> **What you will do**
Two lines in the data below mark the range: the one with "The image size is (800, 519)." and the one with "Open 最近新增的页面 in". Return both, along with every line between them, exactly.

(Stored data)

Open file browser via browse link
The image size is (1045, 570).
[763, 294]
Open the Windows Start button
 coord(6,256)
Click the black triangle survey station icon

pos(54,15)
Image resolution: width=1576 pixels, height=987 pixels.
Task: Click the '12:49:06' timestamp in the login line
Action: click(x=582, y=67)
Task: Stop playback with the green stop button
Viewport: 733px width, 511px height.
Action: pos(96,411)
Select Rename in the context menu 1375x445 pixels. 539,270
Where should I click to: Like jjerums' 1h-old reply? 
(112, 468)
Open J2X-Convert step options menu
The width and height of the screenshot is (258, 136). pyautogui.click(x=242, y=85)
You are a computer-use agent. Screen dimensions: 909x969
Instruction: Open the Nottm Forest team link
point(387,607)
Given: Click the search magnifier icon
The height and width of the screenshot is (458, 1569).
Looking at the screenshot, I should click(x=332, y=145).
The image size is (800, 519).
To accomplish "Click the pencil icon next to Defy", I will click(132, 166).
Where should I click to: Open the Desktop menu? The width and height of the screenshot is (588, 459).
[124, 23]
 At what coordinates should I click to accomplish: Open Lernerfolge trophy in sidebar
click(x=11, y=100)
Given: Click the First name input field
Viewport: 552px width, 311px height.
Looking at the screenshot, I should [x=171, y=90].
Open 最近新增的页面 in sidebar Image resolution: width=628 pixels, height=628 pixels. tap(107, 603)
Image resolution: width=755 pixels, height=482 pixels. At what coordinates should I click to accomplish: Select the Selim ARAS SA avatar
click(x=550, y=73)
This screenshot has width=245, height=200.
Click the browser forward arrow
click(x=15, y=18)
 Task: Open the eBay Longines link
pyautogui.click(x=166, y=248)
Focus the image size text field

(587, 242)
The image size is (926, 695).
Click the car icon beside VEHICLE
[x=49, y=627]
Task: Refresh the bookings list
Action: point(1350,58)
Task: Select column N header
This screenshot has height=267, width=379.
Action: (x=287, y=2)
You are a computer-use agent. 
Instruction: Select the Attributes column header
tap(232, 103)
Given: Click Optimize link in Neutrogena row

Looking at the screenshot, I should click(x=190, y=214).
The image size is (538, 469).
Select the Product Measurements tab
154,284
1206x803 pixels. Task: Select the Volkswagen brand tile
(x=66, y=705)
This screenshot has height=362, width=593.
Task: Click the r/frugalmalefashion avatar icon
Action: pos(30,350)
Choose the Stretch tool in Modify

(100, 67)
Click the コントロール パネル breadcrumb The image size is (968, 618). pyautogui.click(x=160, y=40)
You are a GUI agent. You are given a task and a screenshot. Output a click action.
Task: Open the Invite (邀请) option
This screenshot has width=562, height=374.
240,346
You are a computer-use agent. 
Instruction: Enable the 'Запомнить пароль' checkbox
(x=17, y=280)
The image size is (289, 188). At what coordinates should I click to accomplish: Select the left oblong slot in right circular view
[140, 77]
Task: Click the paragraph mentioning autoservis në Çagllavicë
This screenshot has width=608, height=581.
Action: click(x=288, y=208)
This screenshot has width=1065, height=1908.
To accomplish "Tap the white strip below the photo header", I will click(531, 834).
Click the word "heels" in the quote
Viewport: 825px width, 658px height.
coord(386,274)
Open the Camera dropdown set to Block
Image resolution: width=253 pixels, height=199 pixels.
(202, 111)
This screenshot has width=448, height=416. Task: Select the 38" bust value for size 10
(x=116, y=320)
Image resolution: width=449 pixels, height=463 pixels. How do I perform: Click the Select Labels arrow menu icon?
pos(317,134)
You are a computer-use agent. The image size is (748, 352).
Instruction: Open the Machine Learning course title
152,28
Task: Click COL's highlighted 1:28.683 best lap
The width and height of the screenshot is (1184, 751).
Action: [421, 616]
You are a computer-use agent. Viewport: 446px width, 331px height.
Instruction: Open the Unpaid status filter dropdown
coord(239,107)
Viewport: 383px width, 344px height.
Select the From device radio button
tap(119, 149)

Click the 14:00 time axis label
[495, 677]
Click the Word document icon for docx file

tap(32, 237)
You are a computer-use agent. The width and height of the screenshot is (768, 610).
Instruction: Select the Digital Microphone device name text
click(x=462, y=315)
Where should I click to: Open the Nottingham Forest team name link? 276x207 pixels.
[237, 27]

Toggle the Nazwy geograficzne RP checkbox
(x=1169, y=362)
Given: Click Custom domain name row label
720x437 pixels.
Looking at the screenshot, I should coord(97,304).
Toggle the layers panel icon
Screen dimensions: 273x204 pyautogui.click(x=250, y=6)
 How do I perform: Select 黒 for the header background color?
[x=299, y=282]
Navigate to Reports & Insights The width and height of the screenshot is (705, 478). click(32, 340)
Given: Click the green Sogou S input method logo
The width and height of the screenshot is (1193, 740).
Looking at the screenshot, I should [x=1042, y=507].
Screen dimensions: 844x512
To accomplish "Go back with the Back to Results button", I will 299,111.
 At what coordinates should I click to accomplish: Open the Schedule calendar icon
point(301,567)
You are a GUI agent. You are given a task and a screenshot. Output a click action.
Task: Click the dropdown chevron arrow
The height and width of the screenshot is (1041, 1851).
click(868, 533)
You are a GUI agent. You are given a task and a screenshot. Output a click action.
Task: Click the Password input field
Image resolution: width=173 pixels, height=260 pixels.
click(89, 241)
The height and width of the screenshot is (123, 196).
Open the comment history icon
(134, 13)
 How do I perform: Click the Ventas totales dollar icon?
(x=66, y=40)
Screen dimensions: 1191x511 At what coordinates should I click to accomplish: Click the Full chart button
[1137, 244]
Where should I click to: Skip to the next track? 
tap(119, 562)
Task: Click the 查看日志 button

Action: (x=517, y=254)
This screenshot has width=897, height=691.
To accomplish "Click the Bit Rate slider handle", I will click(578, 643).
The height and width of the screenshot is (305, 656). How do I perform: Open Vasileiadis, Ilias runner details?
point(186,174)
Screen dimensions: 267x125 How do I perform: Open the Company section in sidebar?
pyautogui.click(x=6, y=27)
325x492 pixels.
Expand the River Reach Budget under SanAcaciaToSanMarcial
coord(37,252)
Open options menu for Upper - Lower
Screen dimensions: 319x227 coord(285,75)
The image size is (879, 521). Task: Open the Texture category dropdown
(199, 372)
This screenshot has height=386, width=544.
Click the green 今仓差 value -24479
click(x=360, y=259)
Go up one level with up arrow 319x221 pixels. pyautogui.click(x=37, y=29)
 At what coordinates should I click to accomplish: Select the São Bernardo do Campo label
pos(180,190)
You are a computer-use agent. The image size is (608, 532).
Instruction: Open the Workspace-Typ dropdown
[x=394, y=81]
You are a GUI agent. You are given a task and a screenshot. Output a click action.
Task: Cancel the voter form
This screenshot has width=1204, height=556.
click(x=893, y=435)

> **Solved exercise**
The image size is (800, 519).
To accomplish "Click the pencil icon next to Defy", I will click(132, 166).
Where should I click to: Open the Desktop menu? The width and height of the screenshot is (588, 459).
[124, 23]
 At what coordinates should I click to accomplish: Open Lernerfolge trophy in sidebar
click(x=11, y=100)
Given: Click the First name input field
Viewport: 552px width, 311px height.
Looking at the screenshot, I should [x=171, y=90].
Open 最近新增的页面 in sidebar Image resolution: width=628 pixels, height=628 pixels. tap(107, 603)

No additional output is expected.